Michal Macku took up photography by the time of his studies at grammar school and then at Technical University in Brno, when he was concerned, above all, with various static motifs. His first mature works created at the Institute of Creative Photography during the years 1986 - 88. At this time he started - after earlier attempts with a symbolically oriented smaller series of photographs with only lightly suggested multisignificance action - to use and personally develop technology of drawing-off the gelatine emulsion from negatives. He named the results of the procedure "gellages". This demanding technique fully satisfied his ever-growing interest in crossing traditional borders between separate arts and his strengthening struggle for a metaphorical reflection of various weighty themes which can rarely be expressed in words. Already his oldest gellages, which were the final work at the Institute of Creative Photography, took up the theme of the perfect symbiosis of content and form.
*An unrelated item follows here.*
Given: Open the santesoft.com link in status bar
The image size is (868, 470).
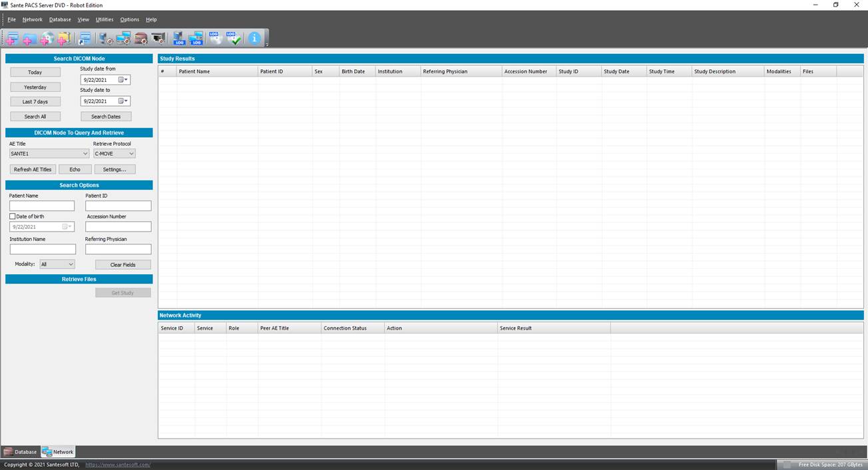Looking at the screenshot, I should [x=118, y=464].
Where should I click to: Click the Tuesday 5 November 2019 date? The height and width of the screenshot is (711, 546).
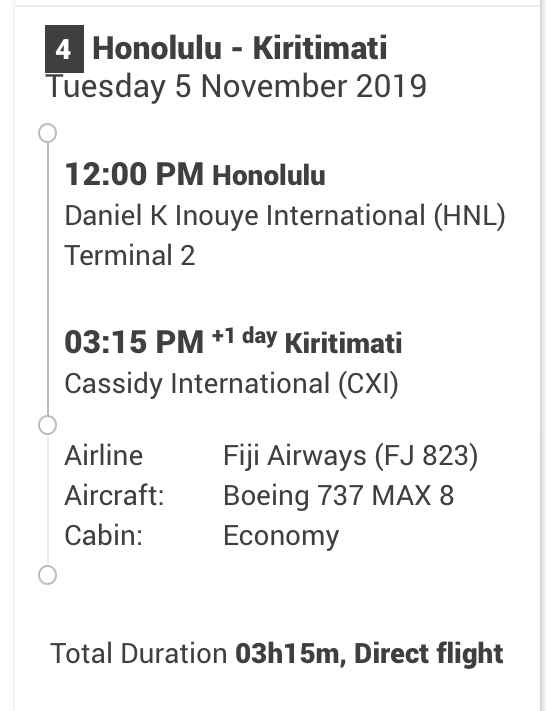(x=236, y=86)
Highly expressive motifs of human body destruction, symbolising themes of violence and cruelty, as well as mental depression were given an extraordinary impressive form which perfectly utilised the possibilities of subjective reality stylisation by a resourceful arrangement of moist gelatine including its breaking up, spatial distortions or elimination of disturbing details. Through this method were created sensually extraordinary cogent pictures, whose motifs contained warning messages and dramatic metaphors of anxiety and brutality. Many motifs emerged later in an existentially mooted short film "Process" (1994), which Michal Macku made in co-operation with a Czech TV studio in Brno. The film is an allegorical portrayal of human life using very impressive (not only unusual) animation possibilities of photography emulsion, but also original music by Irena and Vojtìch Havel.
After a series of gellages with motifs of broken bodies, followed more exalted works and motifs of crying heads, in which Michal Macku first used the multiplication of the same motifs. Multiplication achieved the basic principle of the following set with repeated archetypal figures of men, whose raised hands evoked, not only feelings of defencelessness but also some mysterious signs from a magical exorcism. Scrimmages of identical figures create visions of crowds of lonely people, who are losing their individuality in a crowd, which according to the author's words "does not behave as a group of individualities but as a separate dangerous organism". Macku here resourcefully used an abstract background of a nearly compact grey area, which creates a sort of empty yawning scene out of concrete space and time, which still more clearly expresses the atmosphere of eradication and nothingness. There were also new changes of figure dimensions from the same negative, which were also used by the author in many other works.
Michal Macku - with only a few exceptions - uses himself as a pattern for his figures because he knows intimately his own body and that is why he can express himself more precisely than by taking photographs of someone else´s body. It is understandable that this self-recognition and self-searching has a metaphorical impact on his pictorial themes. Out of which grows the author's interest in extrarational spheres of recognition, some aspects of Buddhism and other philosophical and religious systems, in a dualism of corporeality and spirituality.
It can be very expressively shown on a free cycle of gellages with motifs of figures and their silhouettes, in which the silhouettes represent a sort of ideal, whose qualities real bodies do not reach. In spite of an undoubted resourcefulness and emotive impact of such works, it clearly emerged that there were considerable problems of the coherence of the author's and beholders mind. This problem got even deeper in a further picture series with motifs of communicating parts of the bodies or whole figures. Too much coded content had the result, that significant sections of beholders perceived, above all, the technically precise production and a small part of decorative conception, in which there was a considerably suppressed dramatic character and expressive extremity of preceding photographs, but they escaped deeper meaning of these works. More recently, the author - following an imaginary spiral - came back to the motifs and themes of his oldest gellages, with expressively deformed individual bodies, as well as more figures in which the problems of relations between people are often symbolically emphasised. At the same the author's interest in non-traditional forms of gellage presentation becomes apparent. This is also connected in some installations with music and three-dimensional objects, as well as his interest in other experiments in the area of film animation."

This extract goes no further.